Hadoop Metrics and Their Relevance to Security
In Chapter 7’s “Hadoop Metrics” section, you reviewed what Hadoop metrics are, how you can apply filters to metrics, and how you can direct them to a file or monitoring software such as Ganglia. As you will soon learn, you can use these metrics for security, as well.
As you will remember, you can use Hadoop metrics to set alerts to capture sudden changes in system resources. In addition, you can set up your Hadoop cluster to monitor NameNode resources and generate alerts when any specified resources deviate from desired parameters. For example, I will show you how to generate alerts when deviation for the following resources exceed the monthly average by 50% or more:
FilesCreated
FilesDeleted
Transactions_avg_time
GcCount
GcTimeMillis
LogFatal
MemHeapUsedM
ThreadsWaiting
First, I direct output of the NameNode metrics to a file. To do so, I add the following lines to the file hadoop-metrics2.properties in the directory $HADOOP_INSTALL/hadoop/conf:
*.sink.tfile.class=org.apache.hadoop.metrics2.sink.FileSink
namenode.sink.tfile.filename = namenode-metrics.log
Next, I set filters to include only the necessary metrics:
*.source.filter.class=org.apache.hadoop.metrics2.filter.GlobFilter
*.record.filter.class=${*.source.filter.class}
*.metric.filter.class=${*.source.filter.class}
namenode.sink.file.metric.filter.include=FilesCreated
namenode.sink.file.metric.filter.include=FilesDeleted
namenode.sink.file.metric.filter.include=Transactions_avg_time
namenode.sink.file.metric.filter.include=GcCount
namenode.sink.file.metric.filter.include=GcTimeMillis
namenode.sink.file.metric.filter.include=LogFatal
namenode.sink.file.metric.filter.include=MemHeapUsedM
namenode.sink.file.metric.filter.include=ThreadsWaiting
My filtered list of metrics is now being written to the output file namenode-metrics.log.

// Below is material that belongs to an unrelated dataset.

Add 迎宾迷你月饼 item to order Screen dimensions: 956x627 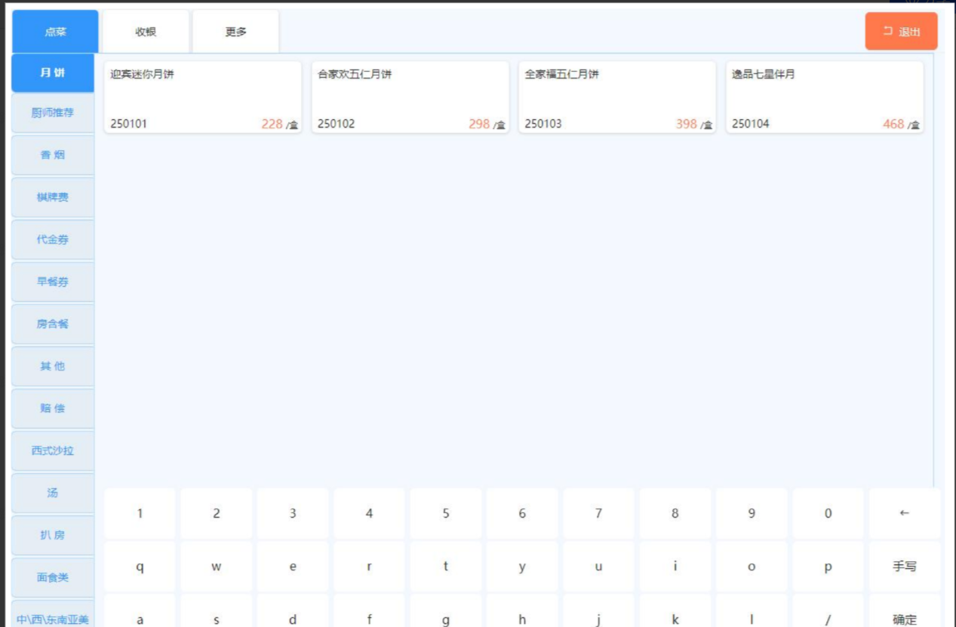tap(202, 98)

Next, I develop a script to load this file daily to HDFS and add it to a Hive table as a new partition. I then recompute the 30-day average, taking into account the new values as well, and compare the average values with the newly loaded daily values.
If the deviation is more than 50% for any of these values, I can send a message to my Hadoop system administrator with the name of the node and the metric that deviated. The system administrator can then check appropriate logs to determine if there are any security breaches. For example, if the ThreadsWaiting metric is deviating more than 50%, then the system administrator will need to check the audit logs to see who was accessing the cluster and who was executing jobs at that time, and then check relevant jobs as indicated by the audit logs. For example, a suspicious job may require a check of the JobTracker and appropriate TaskTracker logs.
Alternately, you can direct the outputs of these jobs to Ganglia and then use Nagios to generate alerts if any of the metric values deviate.
Tables D-1 through D-4 list some commonly used Hadoop metrics. The JVM and RPC context metrics are listed first, because they are generated by all Hadoop daemons.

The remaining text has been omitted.